Pourtant, aborder la prévention masculine implique de dépasser les approches génériques pour prendre en compte ce qui façonne réellement les comportements de santé : les déterminants sociaux, les normes de masculinité, le rôle historique des femmes dans les stratégies de prévention, et l’émergence récente d’un nouveau modèle masculin, plus ouvert aux questions de santé, de vulnérabilité et de bien-être.


C’est ce croisement — social, culturel et sanitaire — qui permet d’expliquer pourquoi les hommes adhèrent moins au dépistage, consultent plus tard, s’exposent davantage aux risques et expriment rarement leurs difficultés.


1. Les déterminants sociaux de santé : un prisme indispensable

Les déterminants sociaux de santé (conditions de vie, d’emploi, statut socio-économique, environnement culturel ou normes sociales, ...) influencent une part considérable des résultats de santé selon l’OMS (jusqu’à 55 % selon les données consolidées). Ils influencent l’exposition au risque, l’accès aux soins, la capacité à demander de l’aide et la manière dont un individu perçoit sa propre santé.


Pour les hommes, ces déterminants interagissent avec un autre facteur central : les normes de masculinité, qui structurent le rapport à la vulnérabilité, à la douleur, à la demande d’aide et à la prévention.


2. Les masculinités : un facteur de risque sanitaire documenté

La littérature scientifique est claire : les normes de masculinité traditionnelles constituent un facteur de risque en elles-mêmes.


Selon Addis & Mahalik, l’injonction masculine au contrôle, au silence émotionnel et à l’autonomie empêche les hommes de demander de l’aide, y compris face à des symptômes graves [Addis et Mahalik, 2003]. La revue publiée dans l’American Journal of Public Health montre également que les normes dites de « dureté », de prise de risque et de rejet de la vulnérabilité augmentent directement la mortalité masculine [Fleming, 2014].

Des travaux plus récents confirment cet effet. L’étude de Sileo et al. montre par exemple que les hommes adhérant le plus fortement à la norme « toughness » utilisent moins les services de santé mentale [Sileo et al., 2020].


Ces normes expliquent en partie pourquoi les hommes :

  • retardent les consultations ;

  • se sentent moins légitimes à exprimer une inquiétude ;

  • utilisent davantage l’humour ou la dérision comme mécanisme d’évitement ;

  • adhèrent moins au dépistage, surtout lorsqu’il touche à l’intimité (côlon, prostate, seins, santé sexuelle, ...)

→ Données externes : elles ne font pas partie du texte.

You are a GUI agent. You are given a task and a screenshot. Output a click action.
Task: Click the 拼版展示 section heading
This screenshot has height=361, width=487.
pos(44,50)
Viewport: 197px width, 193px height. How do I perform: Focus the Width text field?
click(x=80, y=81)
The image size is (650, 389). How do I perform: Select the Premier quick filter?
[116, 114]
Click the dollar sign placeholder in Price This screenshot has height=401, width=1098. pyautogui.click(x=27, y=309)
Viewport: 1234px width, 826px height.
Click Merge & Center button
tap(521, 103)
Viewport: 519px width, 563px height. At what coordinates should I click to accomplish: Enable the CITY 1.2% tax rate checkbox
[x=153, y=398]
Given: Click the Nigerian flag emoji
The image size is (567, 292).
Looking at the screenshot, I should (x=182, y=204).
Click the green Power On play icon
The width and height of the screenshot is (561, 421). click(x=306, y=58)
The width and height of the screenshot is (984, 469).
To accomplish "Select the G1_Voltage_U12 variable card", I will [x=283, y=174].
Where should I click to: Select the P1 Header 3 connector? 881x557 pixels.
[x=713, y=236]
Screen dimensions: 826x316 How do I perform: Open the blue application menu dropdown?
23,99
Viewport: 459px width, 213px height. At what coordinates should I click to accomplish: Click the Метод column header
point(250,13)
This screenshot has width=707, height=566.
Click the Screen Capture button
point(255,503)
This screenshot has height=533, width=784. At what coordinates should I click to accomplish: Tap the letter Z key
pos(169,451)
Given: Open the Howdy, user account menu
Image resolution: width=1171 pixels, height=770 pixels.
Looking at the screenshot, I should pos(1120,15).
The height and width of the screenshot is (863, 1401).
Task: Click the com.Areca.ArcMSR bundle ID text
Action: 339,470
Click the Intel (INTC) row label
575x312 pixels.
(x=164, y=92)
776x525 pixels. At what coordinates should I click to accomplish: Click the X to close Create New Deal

Cette réalité rend les stratégies de prévention masculines particulièrement sensibles à leur contexte social et culturel.


3. Passer par les femmes : une stratégie longtemps dominante… aujourd’hui remise en question

Pendant des décennies, une grande partie des politiques publiques — y compris certaines recommandations de l’OMS ou des programmes nationaux — a reposé sur une stratégie simple : mobiliser les femmes pour atteindre les hommes.


Cette approche partait d’un constat solide : les femmes consultent davantage, surveillent plus étroitement la santé du foyer et jouent souvent un rôle de facilitatrices. De nombreuses campagnes d’hygiène de vie, de nutrition, de dépistage ou de vaccination ont ainsi été construites pour que les femmes « entraînent » les hommes dans le parcours de soin.

Mais cette stratégie a aujourd'hui deux limites majeures.


D’abord, elle repose implicitement sur une division genrée du travail de soin qui décharge les hommes de leur responsabilité sanitaire. Ensuite, elle empêche d’adresser les hommes en tant que sujets autonomes, capables d’adhérer à la prévention sans médiation féminine.

À cela s’ajoute un renversement culturel récent, qui modifie profondément la manière dont les hommes parlent de santé : l’émergence d’un nouveau modèle masculin médiatisé.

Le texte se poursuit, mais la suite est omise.